Filing guidelines in California

C Corporation

  • Corporations taxable as a C corporation that have California source income, doing business in California, or organized in California, or registered with the California Secretary of State, must file Form 100, California Corporation Franchise or Income Tax Return. Furthermore, every corporation that is doing business in California, or incorporated in California, or registered to do business in California with the Secretary of State, must pay the annual minimum franchise tax of $800.
  • The return due date is the 15th day of the 3rd month after the close of the taxable year.
  • The minimum franchise tax ($800) is due the first quarter of each accounting period and must be paid whether the corporation is active, inactive, operates at a loss, or files a return for a short period of less than 12 months. The minimum tax is waived on newly formed or qualified corporations filing an initial return for their first taxable year. However, any first-year net income is still subject to the 8.84 percent tax rate.
  • Every corporation that is doing business in California or has California source income is taxed on its net income at a rate of 8.84 percent.

 

S Corporation:

  • S corporations that are incorporated in California, or registered to do business in California with the Secretary of State, or doing business in California, or receive California source income, must file Form 100S, California S Corporation Franchise or Income Tax Return Furthermore, every corporation that is incorporated, registered or doing business in California must pay the $800 minimum franchise tax.
  • The return due date is the 15th day of the 3rd month after the close of the taxable year.
  • The S corporation must provide each shareholder with a California Schedule K-1 that states the shareholder’s pro rata share of the S corporation’s items of income, deductions, and credits.

 

LLCs Treated As Partnerships

  • All LLCs (not classified as a corporation) that are doing business in California, or file an article of organization or certificate of registration with the Secretary of State must file Form 568, Limited Liability Company Return of Income, pay the annual minimum franchise tax of $800, and LLC fee (if applicable).
  • LLCs that have to file in California to report California source income but are not subject to the minimum franchise tax of $800 and the LLC fee (see above rules), must file Form 565, Partnership Return of Income, instead of Form 568, Limited Liability Company Return of Income.
  • An LLC treated as a partnership provides each member with a California Schedule K-1 that states the member’s distributive share of the LLC’s items of income, deductions, credits, property, payroll and sales.

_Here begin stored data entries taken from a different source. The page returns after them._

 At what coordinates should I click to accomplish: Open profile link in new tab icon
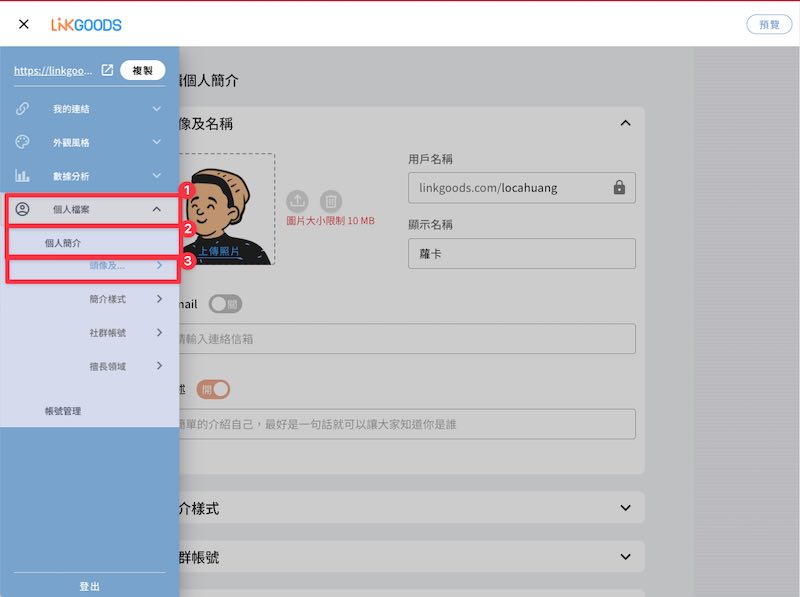[107, 70]
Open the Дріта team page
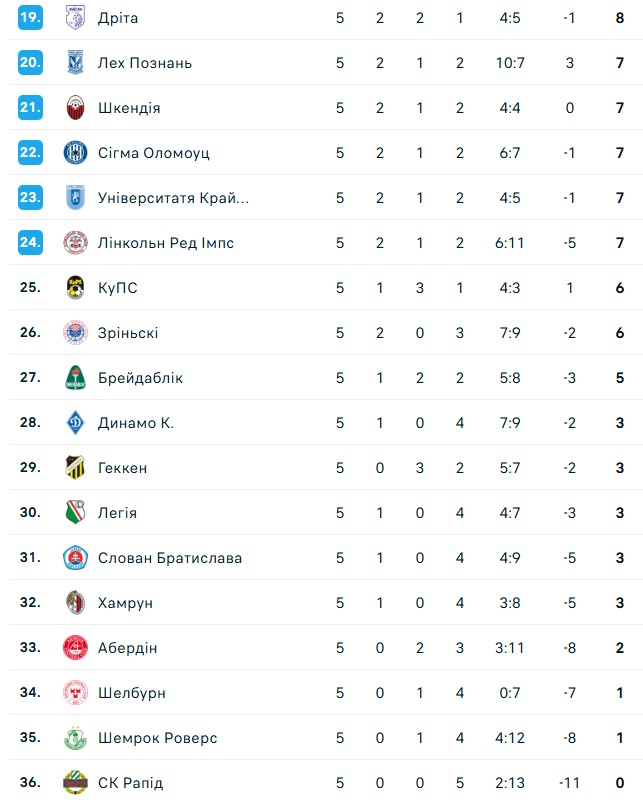This screenshot has width=643, height=802. click(x=118, y=18)
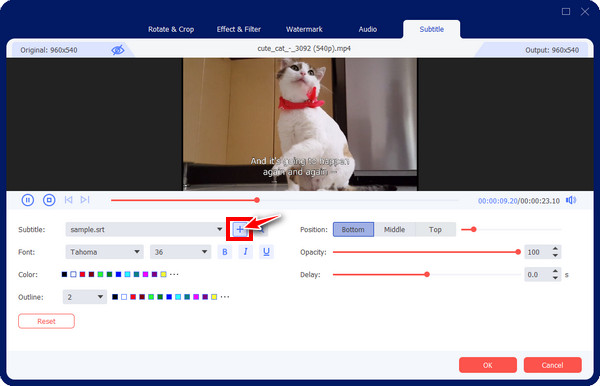Add subtitle file with plus icon

(240, 230)
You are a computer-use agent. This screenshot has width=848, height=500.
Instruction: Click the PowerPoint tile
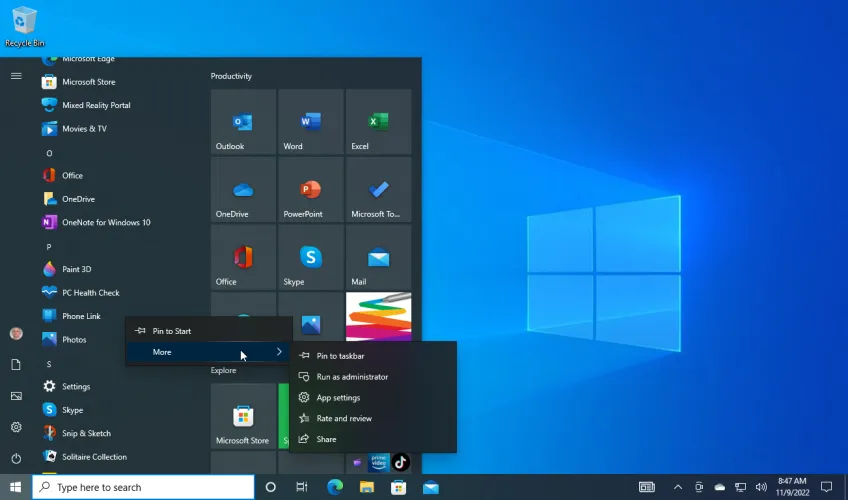[x=310, y=189]
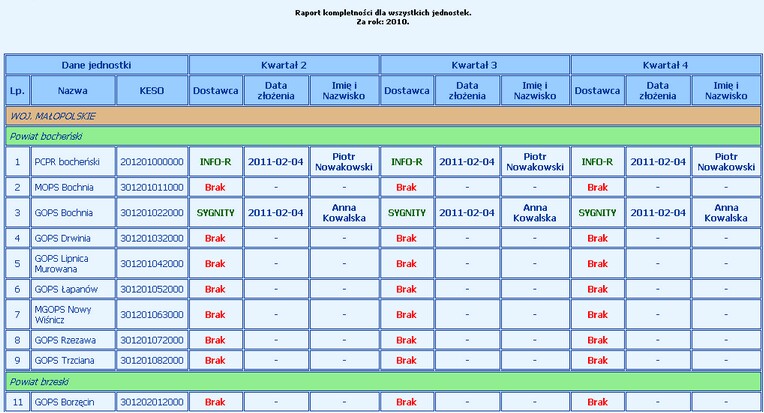Click the "Kwartał 4" column group header

(x=665, y=65)
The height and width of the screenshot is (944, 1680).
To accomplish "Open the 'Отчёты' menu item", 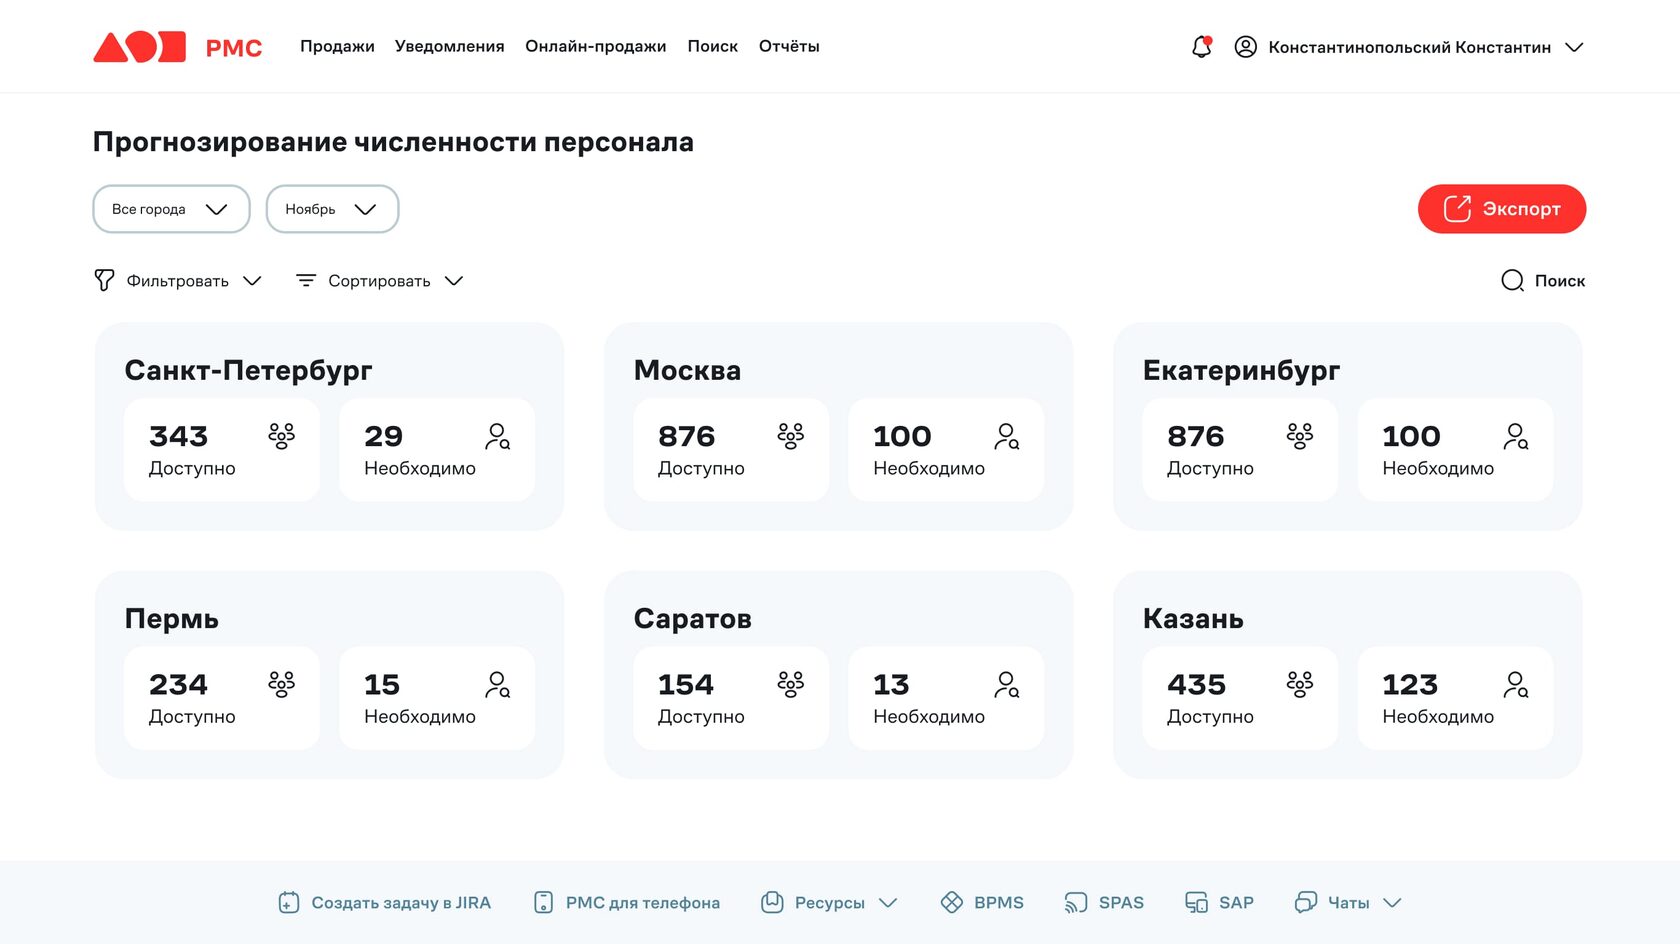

LLCs Treated As Disregarded Entities

  • If the LLC is owned by one member (an individual), it will be treated as a disregarded entity and all income and expenses of the LLC will be reported on the member’s tax return as a sole proprietorship, i.e. Schedule C business.
  • If the LLC is owned by one member (corporation or other business entities), it will be treated as a disregarded entity and all income and expenses of the LLC will be reported on the member’s tax return as a division of the company.

LLCs Treated As Corporations

  • All LLCs classified as corporations that organize, register, or doing business in California, or receive California source income must file Form 100, Corporation Franchise or Income Tax Return, or Form 100S, S Corporation Franchise or Income Tax Return.
  • The Form 100 or Form 100S must be filed by the 15th day of the 3rd month after the close of the LLC’s taxable year.  The LLC classified as a corporation is taxed at the corporation rate, and it is not subject to the fee or filing of the Schedule K-1, Schedule T, Schedule EO either. Also, follow C Corporation Filing Guidelines or S Corporation Filing Guidelines.